* Saved entries
=-=-=
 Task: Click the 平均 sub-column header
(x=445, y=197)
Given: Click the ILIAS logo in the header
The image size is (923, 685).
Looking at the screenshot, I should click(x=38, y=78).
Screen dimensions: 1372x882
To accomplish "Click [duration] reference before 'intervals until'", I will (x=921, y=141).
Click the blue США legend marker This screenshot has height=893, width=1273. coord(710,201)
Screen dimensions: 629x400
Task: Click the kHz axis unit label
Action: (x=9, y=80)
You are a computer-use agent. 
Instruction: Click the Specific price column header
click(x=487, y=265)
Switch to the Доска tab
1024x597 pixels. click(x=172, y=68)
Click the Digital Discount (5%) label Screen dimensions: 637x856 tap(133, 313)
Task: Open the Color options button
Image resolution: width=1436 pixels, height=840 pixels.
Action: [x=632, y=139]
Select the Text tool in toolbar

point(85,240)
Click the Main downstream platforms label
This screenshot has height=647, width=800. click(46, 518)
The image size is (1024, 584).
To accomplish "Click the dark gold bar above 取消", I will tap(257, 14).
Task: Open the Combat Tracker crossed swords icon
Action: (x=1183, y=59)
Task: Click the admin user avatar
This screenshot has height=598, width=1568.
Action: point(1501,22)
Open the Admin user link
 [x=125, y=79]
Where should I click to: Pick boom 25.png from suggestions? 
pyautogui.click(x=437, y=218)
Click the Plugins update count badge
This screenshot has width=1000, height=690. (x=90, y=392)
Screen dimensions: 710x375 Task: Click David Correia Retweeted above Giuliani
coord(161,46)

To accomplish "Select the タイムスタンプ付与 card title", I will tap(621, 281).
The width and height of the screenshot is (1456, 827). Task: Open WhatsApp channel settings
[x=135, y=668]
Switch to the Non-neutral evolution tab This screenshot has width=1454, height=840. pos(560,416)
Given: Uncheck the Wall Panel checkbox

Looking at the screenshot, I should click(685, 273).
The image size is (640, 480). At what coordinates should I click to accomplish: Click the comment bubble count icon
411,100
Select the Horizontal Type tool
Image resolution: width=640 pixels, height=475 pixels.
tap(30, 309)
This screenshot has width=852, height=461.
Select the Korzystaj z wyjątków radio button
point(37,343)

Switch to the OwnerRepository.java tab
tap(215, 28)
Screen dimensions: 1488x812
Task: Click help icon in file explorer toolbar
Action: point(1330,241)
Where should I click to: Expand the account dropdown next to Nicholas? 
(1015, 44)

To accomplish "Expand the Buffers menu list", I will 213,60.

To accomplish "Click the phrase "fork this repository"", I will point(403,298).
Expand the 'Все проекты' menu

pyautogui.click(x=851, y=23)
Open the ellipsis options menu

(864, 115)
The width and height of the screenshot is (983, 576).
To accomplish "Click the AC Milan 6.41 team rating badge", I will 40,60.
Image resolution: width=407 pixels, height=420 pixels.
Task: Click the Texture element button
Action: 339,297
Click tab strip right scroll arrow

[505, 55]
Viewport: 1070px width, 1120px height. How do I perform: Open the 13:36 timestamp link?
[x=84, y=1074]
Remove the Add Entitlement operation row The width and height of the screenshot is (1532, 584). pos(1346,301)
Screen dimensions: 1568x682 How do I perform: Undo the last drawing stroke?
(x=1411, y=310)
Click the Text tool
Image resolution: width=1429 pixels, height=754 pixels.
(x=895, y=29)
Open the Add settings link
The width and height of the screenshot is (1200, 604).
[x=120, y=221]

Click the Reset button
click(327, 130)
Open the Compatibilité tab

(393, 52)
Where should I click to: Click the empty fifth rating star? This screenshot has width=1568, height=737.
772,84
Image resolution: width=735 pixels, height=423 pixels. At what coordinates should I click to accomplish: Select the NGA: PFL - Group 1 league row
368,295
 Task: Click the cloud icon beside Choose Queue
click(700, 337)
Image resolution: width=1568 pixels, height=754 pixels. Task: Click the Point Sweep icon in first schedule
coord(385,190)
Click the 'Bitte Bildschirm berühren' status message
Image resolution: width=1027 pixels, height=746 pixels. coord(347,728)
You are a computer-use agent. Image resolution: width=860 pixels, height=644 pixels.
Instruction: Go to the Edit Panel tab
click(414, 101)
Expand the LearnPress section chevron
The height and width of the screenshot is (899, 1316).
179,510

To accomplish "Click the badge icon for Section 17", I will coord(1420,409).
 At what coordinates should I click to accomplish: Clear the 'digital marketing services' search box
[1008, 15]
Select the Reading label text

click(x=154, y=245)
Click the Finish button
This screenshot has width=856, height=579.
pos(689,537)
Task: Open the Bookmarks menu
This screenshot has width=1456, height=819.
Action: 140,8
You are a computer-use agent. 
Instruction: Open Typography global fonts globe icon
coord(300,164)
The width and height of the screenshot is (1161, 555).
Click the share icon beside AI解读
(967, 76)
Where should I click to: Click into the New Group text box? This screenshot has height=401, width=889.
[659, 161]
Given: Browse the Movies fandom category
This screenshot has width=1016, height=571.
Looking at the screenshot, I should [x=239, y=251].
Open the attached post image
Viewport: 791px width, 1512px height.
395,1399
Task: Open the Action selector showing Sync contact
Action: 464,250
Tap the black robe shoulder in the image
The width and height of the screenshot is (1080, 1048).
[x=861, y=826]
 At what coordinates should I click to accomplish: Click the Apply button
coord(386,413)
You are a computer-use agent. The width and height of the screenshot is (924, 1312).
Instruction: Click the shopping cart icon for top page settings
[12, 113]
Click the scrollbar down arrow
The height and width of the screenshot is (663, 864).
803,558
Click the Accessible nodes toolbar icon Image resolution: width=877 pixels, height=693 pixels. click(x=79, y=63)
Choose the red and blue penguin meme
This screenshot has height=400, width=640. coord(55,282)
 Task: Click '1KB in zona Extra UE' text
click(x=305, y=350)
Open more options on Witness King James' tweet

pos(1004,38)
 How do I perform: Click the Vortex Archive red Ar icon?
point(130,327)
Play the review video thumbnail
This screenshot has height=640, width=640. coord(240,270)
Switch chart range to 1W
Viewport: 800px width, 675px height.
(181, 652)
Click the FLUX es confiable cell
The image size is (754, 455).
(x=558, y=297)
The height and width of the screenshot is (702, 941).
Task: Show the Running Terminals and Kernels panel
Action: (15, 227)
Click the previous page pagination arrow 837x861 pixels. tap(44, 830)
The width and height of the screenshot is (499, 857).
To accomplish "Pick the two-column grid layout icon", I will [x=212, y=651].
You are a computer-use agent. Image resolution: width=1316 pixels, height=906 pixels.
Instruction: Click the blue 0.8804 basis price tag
=-=-=
* EXERCISE
From the line containing "Click the FLUX es confiable cell" to the last line of the records above, please write out every line exactly and add nothing.

* TASK RESULT
Click the FLUX es confiable cell
The image size is (754, 455).
(x=558, y=297)
The height and width of the screenshot is (702, 941).
Task: Show the Running Terminals and Kernels panel
Action: (15, 227)
Click the previous page pagination arrow 837x861 pixels. tap(44, 830)
The width and height of the screenshot is (499, 857).
To accomplish "Pick the two-column grid layout icon", I will [x=212, y=651].
You are a computer-use agent. Image resolution: width=1316 pixels, height=906 pixels.
Instruction: Click the blue 0.8804 basis price tag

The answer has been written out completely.